新庄剛志監督が企てた「形勢逆転」 2日連続で大活躍の打者に送った“刺客”

日本ハム・鈴木健矢【写真:荒川祐史】
日本ハム・鈴木健矢【写真:荒川祐史】

“個性派”の鈴木を大活躍の中村奨にぶつけ、狙った形勢逆転

 鈴木は期待通りの働きを見せた。カウント1-1からの3球目、114キロのスライダーを捉えられたものの、三塁手の石井が強烈なライナーをキャッチして1死。さらに続く山口の打席では、いきなり一走の高部をけん制で誘い出しアウトにした。さらに山口も、独特の投球モーションとボールの軌道にタイミングが合わず3球三振。試合の流れを変える“ゲームチェンジャー”としての役割を果たした。8回、9回と打線も走者を出し、もう一押しできれば……という流れを生み出した。

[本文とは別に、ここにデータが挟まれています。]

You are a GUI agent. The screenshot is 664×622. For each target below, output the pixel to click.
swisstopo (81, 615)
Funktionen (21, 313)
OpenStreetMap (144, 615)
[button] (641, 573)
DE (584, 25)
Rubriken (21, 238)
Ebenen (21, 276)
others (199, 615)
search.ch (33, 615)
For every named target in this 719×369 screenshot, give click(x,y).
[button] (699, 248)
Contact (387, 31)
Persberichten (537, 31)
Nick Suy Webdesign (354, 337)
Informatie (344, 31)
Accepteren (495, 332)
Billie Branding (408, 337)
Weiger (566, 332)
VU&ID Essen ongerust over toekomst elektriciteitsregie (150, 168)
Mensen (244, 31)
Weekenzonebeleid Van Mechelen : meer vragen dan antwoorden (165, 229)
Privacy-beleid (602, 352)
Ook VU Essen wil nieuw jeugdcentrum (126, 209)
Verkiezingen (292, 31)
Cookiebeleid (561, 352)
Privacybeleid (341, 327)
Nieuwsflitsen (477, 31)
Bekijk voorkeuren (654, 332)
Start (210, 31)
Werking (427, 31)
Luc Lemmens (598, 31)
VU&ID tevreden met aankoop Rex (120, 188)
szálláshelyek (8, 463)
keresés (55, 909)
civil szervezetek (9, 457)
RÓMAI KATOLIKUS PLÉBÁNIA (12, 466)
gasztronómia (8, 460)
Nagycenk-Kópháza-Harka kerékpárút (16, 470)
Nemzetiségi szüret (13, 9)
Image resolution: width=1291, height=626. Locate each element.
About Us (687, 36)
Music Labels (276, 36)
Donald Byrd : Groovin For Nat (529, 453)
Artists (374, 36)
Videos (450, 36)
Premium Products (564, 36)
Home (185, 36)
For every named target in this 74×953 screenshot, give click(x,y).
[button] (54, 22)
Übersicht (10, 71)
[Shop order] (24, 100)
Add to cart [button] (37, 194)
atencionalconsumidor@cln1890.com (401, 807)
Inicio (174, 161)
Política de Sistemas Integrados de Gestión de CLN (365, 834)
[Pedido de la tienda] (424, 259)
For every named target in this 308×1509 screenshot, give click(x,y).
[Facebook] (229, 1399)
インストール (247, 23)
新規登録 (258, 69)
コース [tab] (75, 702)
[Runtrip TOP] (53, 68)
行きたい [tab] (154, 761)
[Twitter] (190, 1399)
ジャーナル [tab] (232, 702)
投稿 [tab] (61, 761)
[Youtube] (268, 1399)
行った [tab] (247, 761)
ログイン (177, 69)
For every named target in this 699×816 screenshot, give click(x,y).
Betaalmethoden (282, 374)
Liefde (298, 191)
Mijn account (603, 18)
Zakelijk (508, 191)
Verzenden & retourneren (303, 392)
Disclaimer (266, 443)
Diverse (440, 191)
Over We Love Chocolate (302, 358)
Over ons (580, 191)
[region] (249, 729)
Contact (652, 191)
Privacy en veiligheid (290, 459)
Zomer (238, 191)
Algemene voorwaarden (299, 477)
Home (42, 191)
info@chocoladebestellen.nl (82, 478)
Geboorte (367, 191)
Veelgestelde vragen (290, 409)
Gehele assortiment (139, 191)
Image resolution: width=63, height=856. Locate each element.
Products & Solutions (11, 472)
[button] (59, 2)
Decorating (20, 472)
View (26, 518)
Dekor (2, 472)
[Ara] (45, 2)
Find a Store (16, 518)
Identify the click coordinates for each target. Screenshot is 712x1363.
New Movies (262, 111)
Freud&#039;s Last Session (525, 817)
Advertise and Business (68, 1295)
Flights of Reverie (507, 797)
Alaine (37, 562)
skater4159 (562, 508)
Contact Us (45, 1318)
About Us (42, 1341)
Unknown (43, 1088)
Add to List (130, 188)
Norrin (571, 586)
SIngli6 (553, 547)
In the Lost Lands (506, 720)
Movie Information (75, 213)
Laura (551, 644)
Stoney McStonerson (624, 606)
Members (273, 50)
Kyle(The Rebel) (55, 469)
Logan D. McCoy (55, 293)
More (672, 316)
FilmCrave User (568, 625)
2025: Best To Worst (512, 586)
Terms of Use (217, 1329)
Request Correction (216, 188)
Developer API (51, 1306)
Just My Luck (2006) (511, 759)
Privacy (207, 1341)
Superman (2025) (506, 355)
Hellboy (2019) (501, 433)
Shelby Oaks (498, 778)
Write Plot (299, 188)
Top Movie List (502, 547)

 社会人野球のJX-ENEOSから入団し3年目を迎える鈴木は、昨季までは横手からの150キロに迫る剛球が武器だった。ただ今春のキャンプ中盤、新庄剛志監督に「ボールが見やすくなっているから、ちょっと見づらくしない?」とアンダースローへの転向をすすめられた。

「プロで『最速150キロ』って言ってみたい」という野望があったが、長いプロ生活を送るために封印した。下から投げるようになってからの最速は130キロそこそこ。その分打者をしっかり見て、感じた狙いを外しながら投げるようになった。2軍では開幕から16試合に投げて防御率0.53と敵なし。交流戦中に昇格の一報を受け、この日が5試合目の登板だ。

 11日の中日戦で登板した際には、アンダースローと以前のサイドスローを使い分けるという器用なところを見せた。この“二刀流”もまた、新庄監督の提案だという。唯一無二の投手として、日本ハムのブルペンで居場所を作っていこうとしている。

 先発に上沢、伊藤という2本柱を立てての連敗はもちろん痛い。5位オリックスとの差は4.5ゲームに開いた。伊藤は「なんかしっかり攻略されたなとは序盤から感じていたので、そういう時にどうするかをもっと考えないといけない」と話した。これは伊藤個人だけでなく、チームの課題。勝ちを重ねるには、時に劣勢を跳ね返すための引き出しが必要になる。鈴木が他の投手にはない個性を磨いていけば、そこで決定的な働きをする日がきっと来る。